Lastly, we load a pre-trained Virtual Population object from a file.
# Read Virtual Population from dataset and import as VPResult
data = dataset("pumasqsptutorials/vp")
df = open(IO, data) do io
CSV.read(io, DataFrame)
end
vp = import_vpop(df, prob)
Virtual population of size 1000.
┌────────────┬───────────┬─────────┐
│ y1(t) │ k1 │ k2 │
├────────────┼───────────┼─────────┤
│ 0.0835802 │ 0.811822 │ 227.6 │
│ 0.00608752 │ 2.27361 │ 238.794 │
│ 0.0265608 │ 1.60797 │ 284.08 │
│ 0.044584 │ 0.357792 │ 262.775 │
│ 0.0310739 │ 0.83363 │ 399.164 │
│ 0.0912289 │ 0.875408 │ 385.448 │
│ 0.147306 │ 0.0344307 │ 317.839 │
│ 0.0881048 │ 0.33897 │ 206.566 │
│ 0.00415461 │ 0.509154 │ 241.224 │
│ 0.0520245 │ 0.342263 │ 242.29 │
│ 0.0394063 │ 1.05342 │ 297.387 │
│ 0.0814158 │ 0.690934 │ 276.569 │
│ 0.0102735 │ 2.35286 │ 271.876 │
│ 0.00790389 │ 2.23132 │ 258.614 │
│ 0.00465267 │ 1.58992 │ 262.58 │
│ 0.0454282 │ 0.149752 │ 325.1 │
│ ⋮ │ ⋮ │ ⋮ │
└────────────┴───────────┴─────────┘
984 rows omitted
Subsampling
The next step is to choose a subsampling algorithm, alg
and run the subsampling on vp
and our chosen trial. In this case we are considering the second condition, trial2
and the Discretized Density Sampling (DDS
) algorithm.
# First set the reference distributions for the considered states
dist1 = TransformedBeta(Beta = Beta(2,6), lb = 0.0, ub = 0.12)

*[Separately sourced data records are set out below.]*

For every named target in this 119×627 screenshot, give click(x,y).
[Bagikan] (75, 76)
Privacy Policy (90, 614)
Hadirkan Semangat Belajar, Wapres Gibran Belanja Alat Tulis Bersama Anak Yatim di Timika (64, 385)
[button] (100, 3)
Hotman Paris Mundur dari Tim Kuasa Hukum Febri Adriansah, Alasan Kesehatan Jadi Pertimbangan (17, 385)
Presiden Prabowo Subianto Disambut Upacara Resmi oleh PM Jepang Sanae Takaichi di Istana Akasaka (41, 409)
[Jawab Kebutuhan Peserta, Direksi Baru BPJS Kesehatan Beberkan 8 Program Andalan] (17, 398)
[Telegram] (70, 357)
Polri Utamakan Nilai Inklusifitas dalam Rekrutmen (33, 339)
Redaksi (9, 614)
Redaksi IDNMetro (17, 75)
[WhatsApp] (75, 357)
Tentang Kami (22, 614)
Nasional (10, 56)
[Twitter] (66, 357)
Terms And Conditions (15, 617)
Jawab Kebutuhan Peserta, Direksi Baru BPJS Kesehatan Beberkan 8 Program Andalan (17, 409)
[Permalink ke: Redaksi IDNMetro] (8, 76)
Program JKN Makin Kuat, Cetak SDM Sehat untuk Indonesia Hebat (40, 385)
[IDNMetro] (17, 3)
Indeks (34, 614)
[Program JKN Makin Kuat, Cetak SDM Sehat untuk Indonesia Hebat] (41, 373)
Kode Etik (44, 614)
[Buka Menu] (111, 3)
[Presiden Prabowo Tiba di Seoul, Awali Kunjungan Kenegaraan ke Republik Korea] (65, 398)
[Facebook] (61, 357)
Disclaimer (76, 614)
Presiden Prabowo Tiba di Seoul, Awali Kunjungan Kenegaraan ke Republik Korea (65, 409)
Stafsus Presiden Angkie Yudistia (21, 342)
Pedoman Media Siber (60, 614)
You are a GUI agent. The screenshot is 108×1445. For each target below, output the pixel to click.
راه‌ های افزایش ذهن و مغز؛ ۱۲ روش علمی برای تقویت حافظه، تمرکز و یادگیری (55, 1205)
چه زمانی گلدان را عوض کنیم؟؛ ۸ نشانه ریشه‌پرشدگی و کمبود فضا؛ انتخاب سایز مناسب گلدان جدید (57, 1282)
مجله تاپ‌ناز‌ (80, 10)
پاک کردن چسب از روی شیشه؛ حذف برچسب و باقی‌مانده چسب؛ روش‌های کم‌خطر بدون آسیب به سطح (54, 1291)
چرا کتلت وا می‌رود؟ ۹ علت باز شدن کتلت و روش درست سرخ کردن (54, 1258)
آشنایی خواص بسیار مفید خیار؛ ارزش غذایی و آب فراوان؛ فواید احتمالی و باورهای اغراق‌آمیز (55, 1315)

dist4 = TransformedBeta(Beta = Beta(2,5), lb = 0.0, ub = 0.002)
dist5 = TransformedBeta(Beta = Beta(3,3), lb = 0.0, ub = 0.0001)
# Each reference distribution is assigned to a state and describes the desired distribution at timepoint t
ref = [
y1 => (dist = dist1, t = 20.0),
y4 => (dist = dist4, t = 20.0),
y5 => (dist = dist5, t = 20.0)
]
# Set the number of patients to subsample and define the DDS algorithm
subsample_population_size = 400
alg = DDS(reference = ref, n = subsample_population_size, nbins = 20)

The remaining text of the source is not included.